Kumaragupta se sentó al borde de su lecho, cubierto por una manta de seda decorada con motivos geométricos, y sollozó como un niño pequeño al que le hubiesen arrebatado su juguete favorito. Decenas de lámparas de aceite repartidas por toda la estancia bañaban el lugar de una tenue claridad que arrojaba temblorosas sombras sobre los rincones. Tanto las paredes, forradas con láminas de oro puro y grabadas con escenas protagonizadas por los más célebres héroes de la mitología hindú, como la cama, cuyo dosel sostenían cuatro colmillos de elefante, constituían un perfecto ejemplo del lujo que predominaba en la corte de la dinastía Gupta.
Aquella frágil estampa del emperador no casaba con la enérgica imagen que proyectaba entre los suyos, por eso jamás se le habría ocurrido llorar en público, para evitar que sus detractores descubriesen sus debilidades y conspiraran contra él. Kumaragupta había heredado la fuerte constitución de su padre y de su abuelo, una considerable altura y una envidiable musculatura que hacía las delicias de las mujeres de su harén. Por el contrario, y pese a encontrarse todavía en sus treinta y tantos, ya peinaba algunas canas a la altura de las sienes, debido a lo mucho que le afectaba la responsabilidad de gobernar, pues algunas de sus decisiones repercutían sobre los millones de personas que moraban en sus dominios. Su tono de voz era grave, acorde con su apabullante presencia; y la expresión de su rostro, aunque severa por naturaleza, había ido suavizándose con el paso de los años.

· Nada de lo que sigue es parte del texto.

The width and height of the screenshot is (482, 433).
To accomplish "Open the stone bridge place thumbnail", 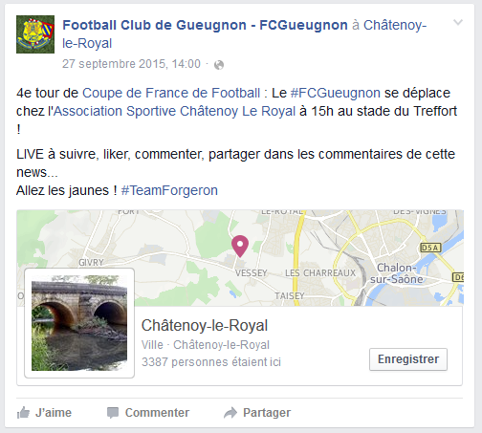I will pyautogui.click(x=79, y=323).
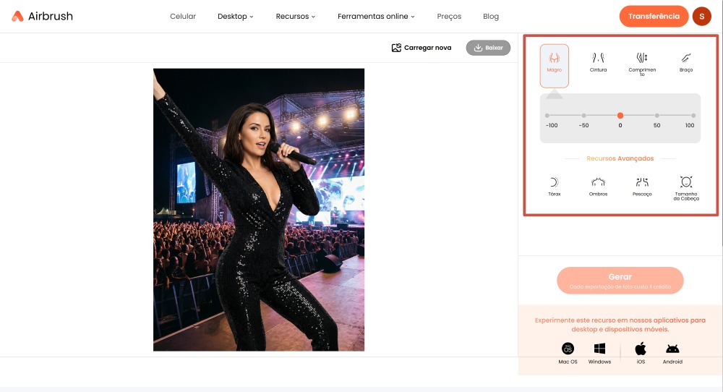This screenshot has height=392, width=723.
Task: Choose the Comprimento length tool
Action: coord(642,61)
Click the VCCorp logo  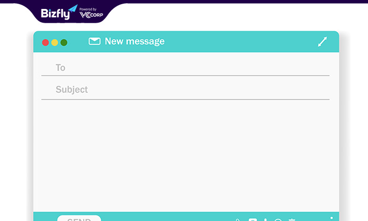[91, 13]
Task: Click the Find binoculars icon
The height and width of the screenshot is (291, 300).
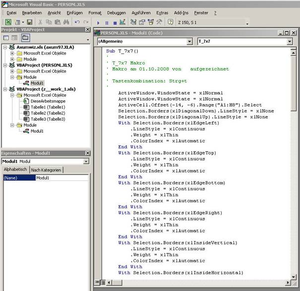Action: coord(66,22)
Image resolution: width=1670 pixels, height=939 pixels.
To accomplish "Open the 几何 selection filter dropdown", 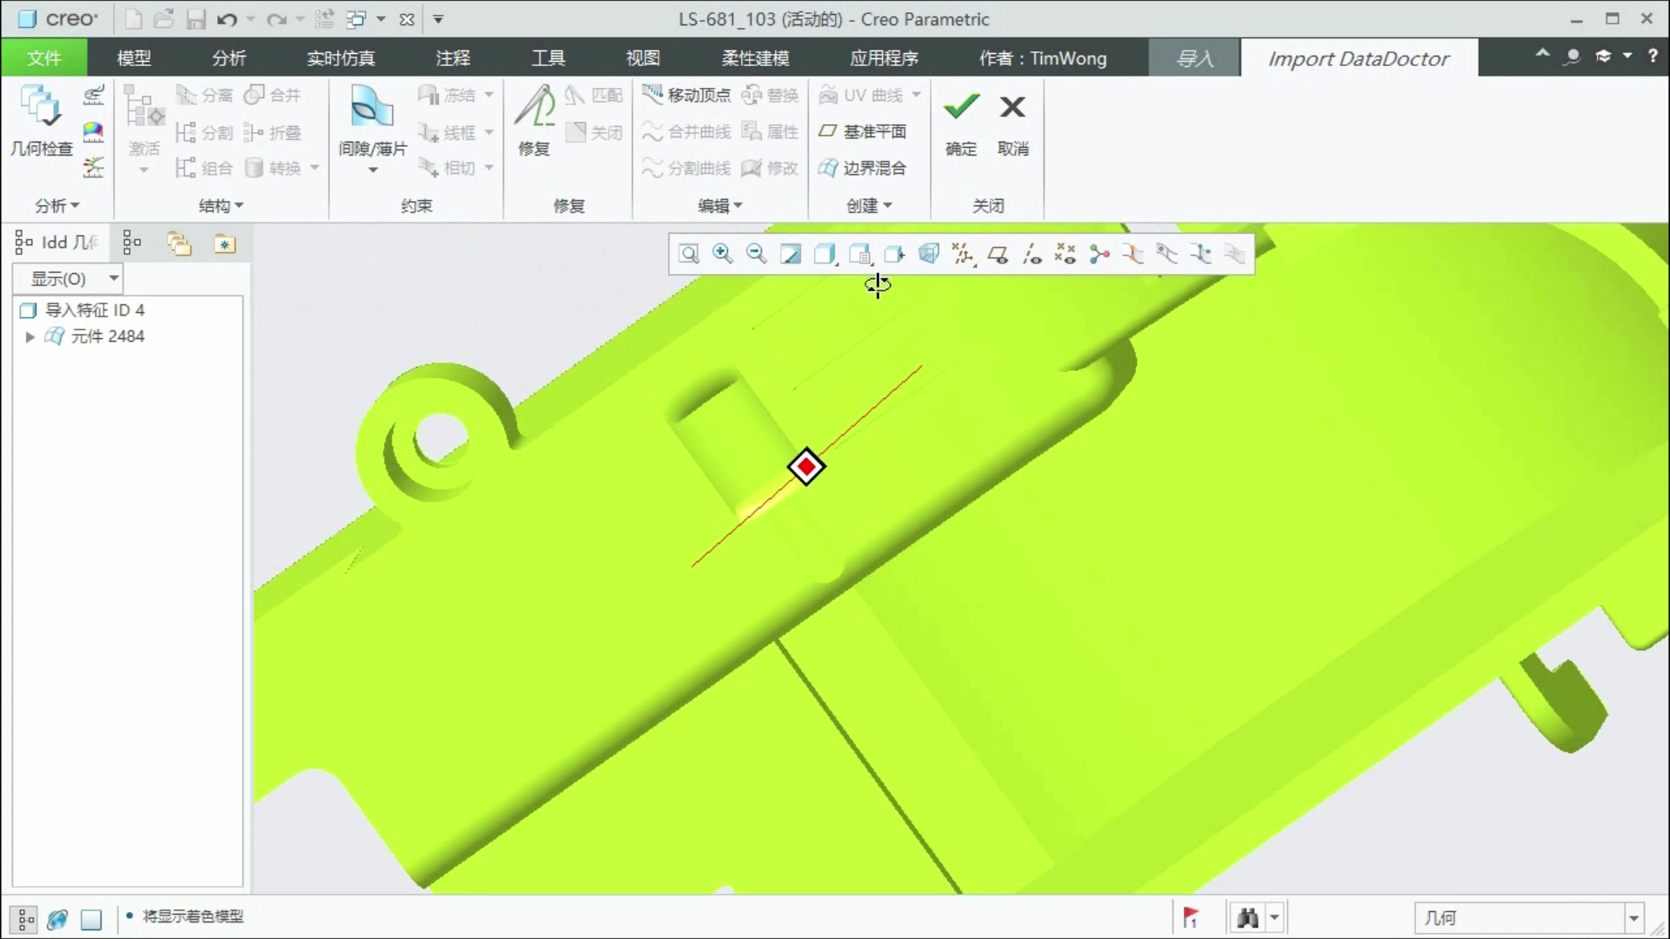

Nadie cuestionaba que las guerras sacaban del hombre su lado más cruel, pero Kumaragupta sabía que en ocasiones había llevado las cosas demasiado lejos y había vulnerado ciertos límites que no debían traspasarse. Y aunque al principio no parecía haberle importado, conforme fueron pasando los años su estado de ánimo fue transformándose, hasta que los fantasmas de su pasado comenzaron a recordarle lo sanguinario que había sido. En la actualidad, y tras haber dotado al imperio de un prolongado periodo de paz y prosperidad desde su llegada al trono, Kumaragupta se dedicaba al mecenazgo de las ciencias, así como al disfrute de las artes, sobre todo de la danza y la poesía. Además, también se había centrado en cultivar su lado más espiritual, preocupado como estaba por el destino que correría su alma el día en que finalmente encontrase la muerte. Con todo, sus continuas visitas al templo de Visnú, el dios hindú al que rendía culto, no lograban calmar la profunda inquietud que reinaba en su corazón.
El emperador se llevó la mano al pecho y emitió un largo suspiro. Gruesas lágrimas rodaron por sus mejillas y cayeron sobre la alfombra que se extendía bajo sus pies: la piel de un tigre con cabeza incluida, que mantenía sus fauces abiertas como si lanzase un rugido. ¿Qué atrocidades habría cometido en su juventud como para no haber sido aún capaz de perdonarse a sí mismo?